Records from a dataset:
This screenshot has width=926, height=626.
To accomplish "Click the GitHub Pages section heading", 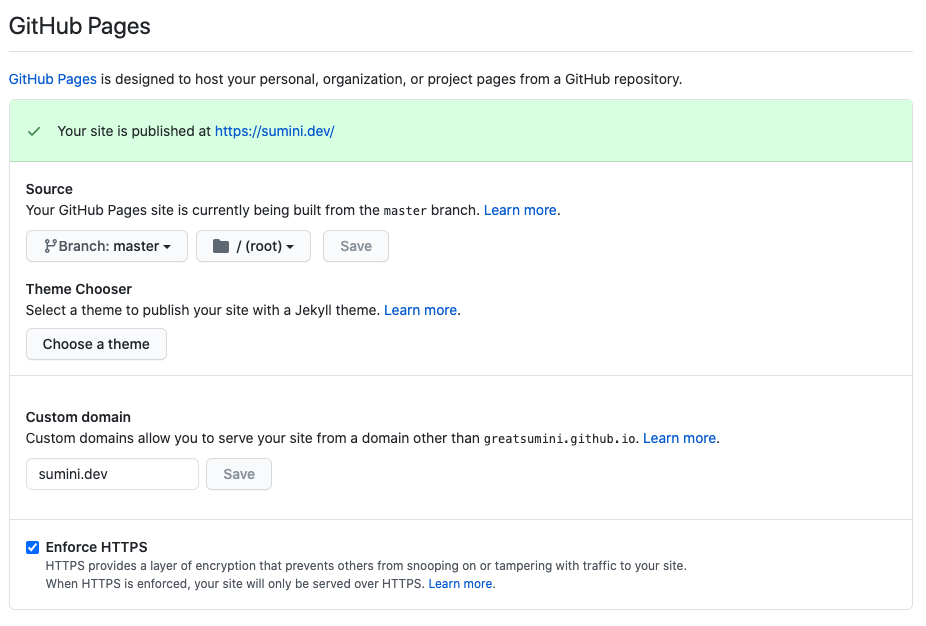I will coord(80,26).

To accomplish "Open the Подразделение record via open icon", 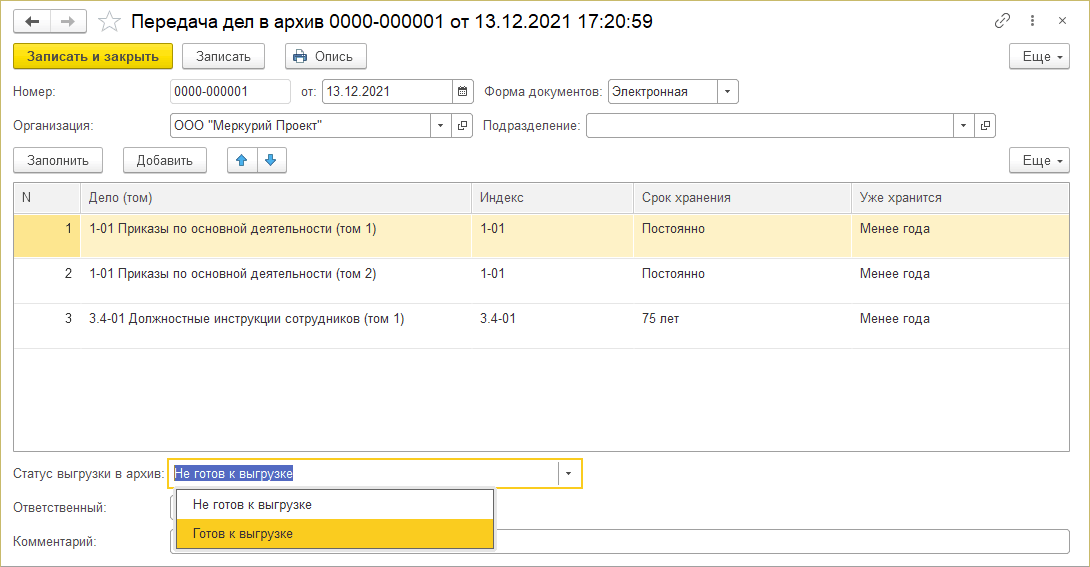I will 985,126.
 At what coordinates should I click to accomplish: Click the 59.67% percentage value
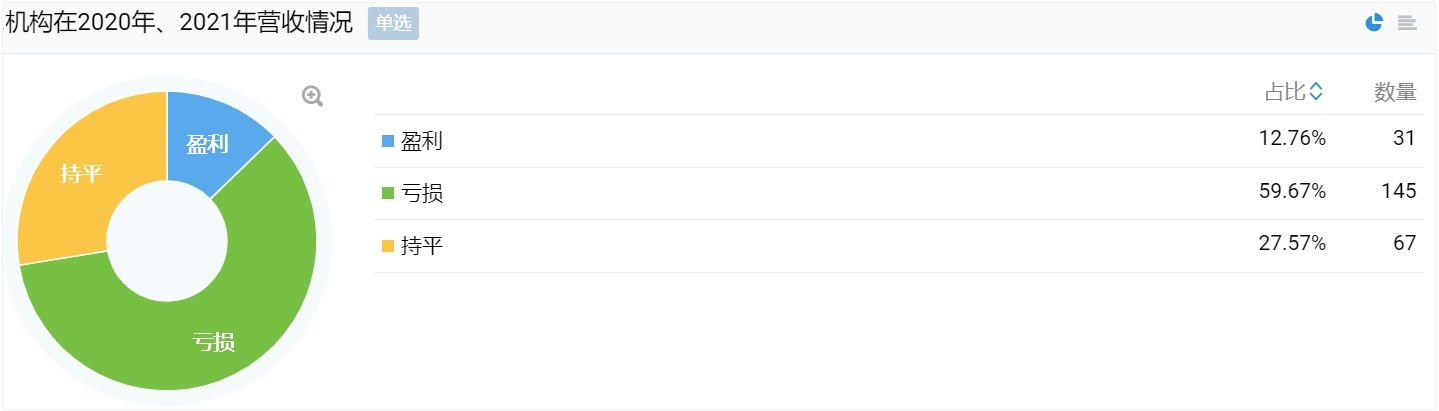point(1292,191)
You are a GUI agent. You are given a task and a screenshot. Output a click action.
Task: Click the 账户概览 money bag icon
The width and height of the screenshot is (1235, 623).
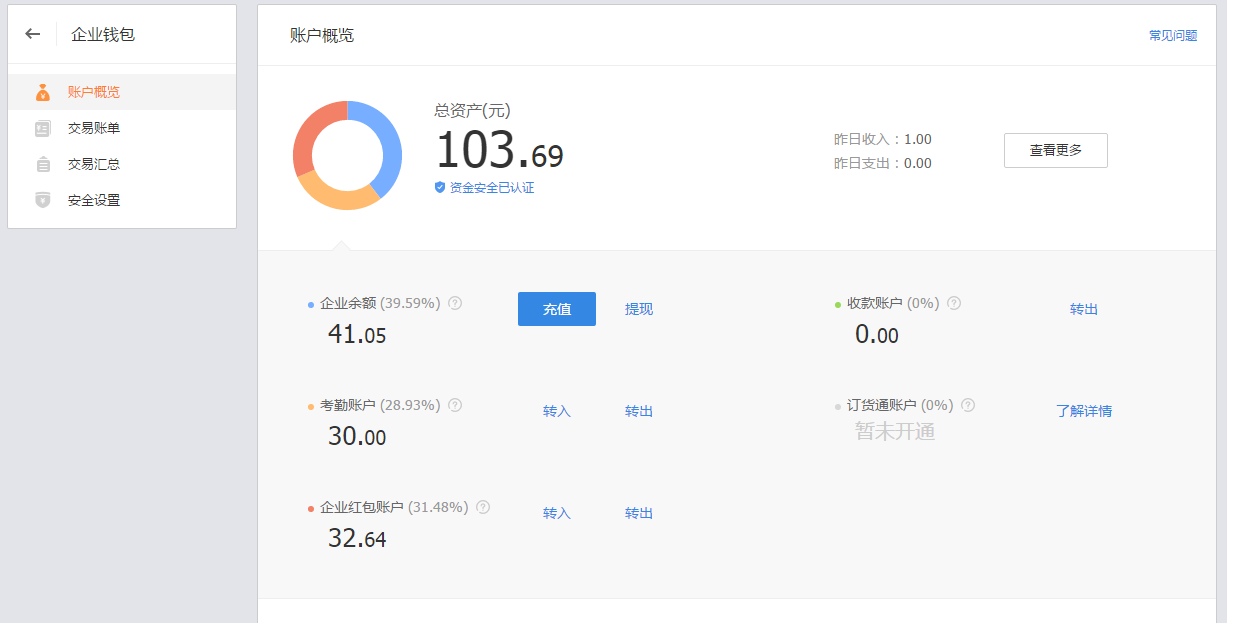coord(42,92)
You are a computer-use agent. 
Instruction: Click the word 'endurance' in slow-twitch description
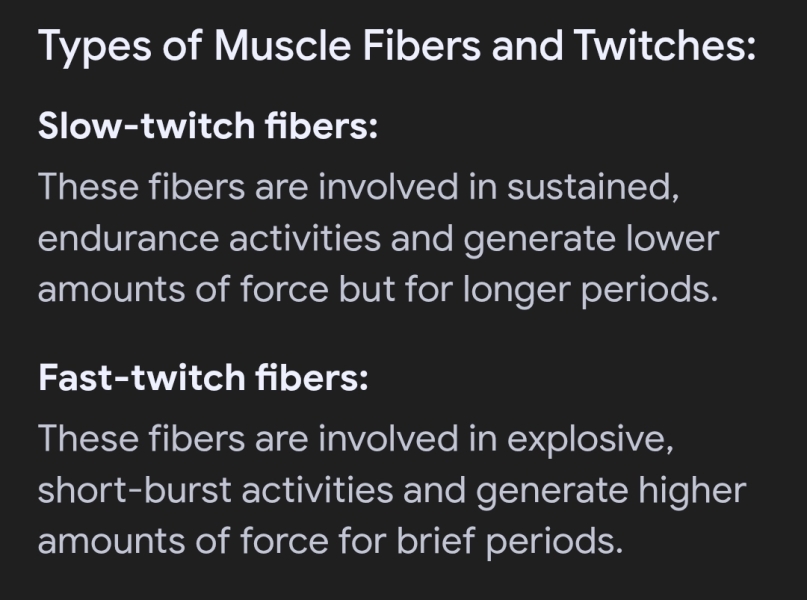coord(128,239)
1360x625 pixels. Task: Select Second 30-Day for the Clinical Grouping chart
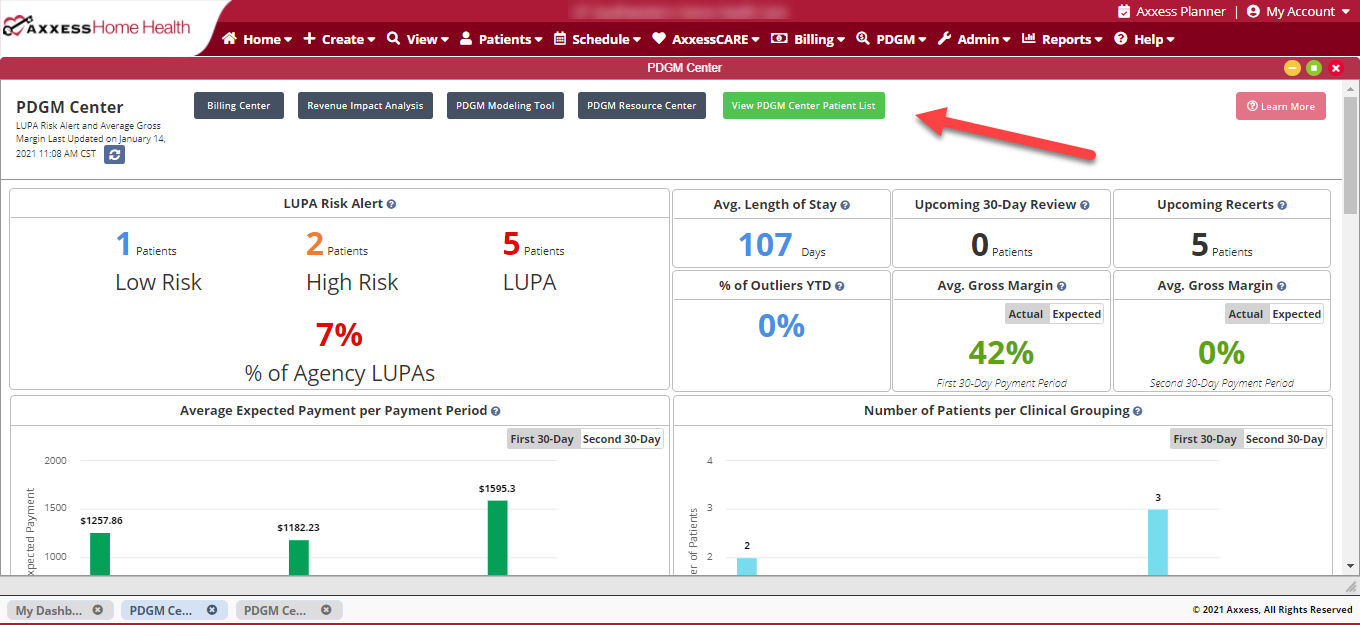point(1284,439)
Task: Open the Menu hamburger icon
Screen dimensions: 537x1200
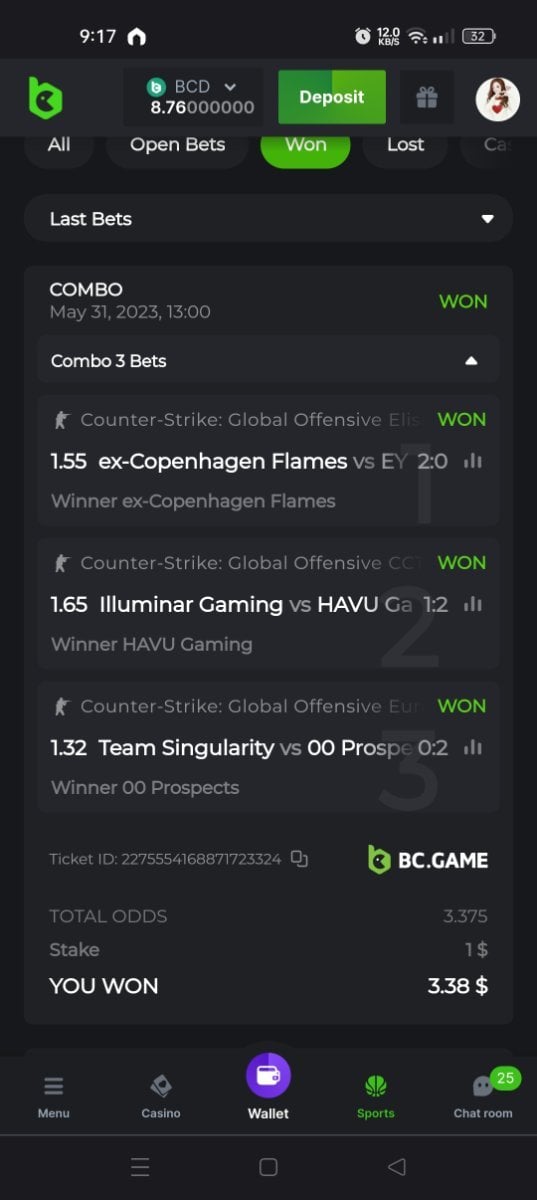Action: coord(54,1096)
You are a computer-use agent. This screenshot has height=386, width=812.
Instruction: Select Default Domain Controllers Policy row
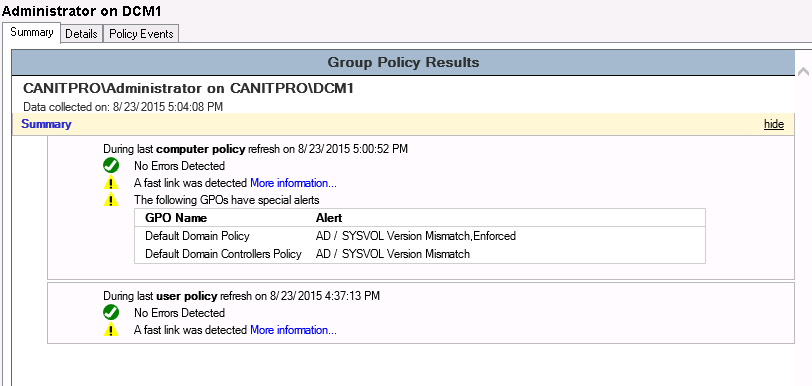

WORK ITEM. Check the data for the word "This" and pull out the lines that have it.

RESPONSE BOX.
This screenshot has width=926, height=626.
You are a computer-use agent. This screenshot has height=386, width=812.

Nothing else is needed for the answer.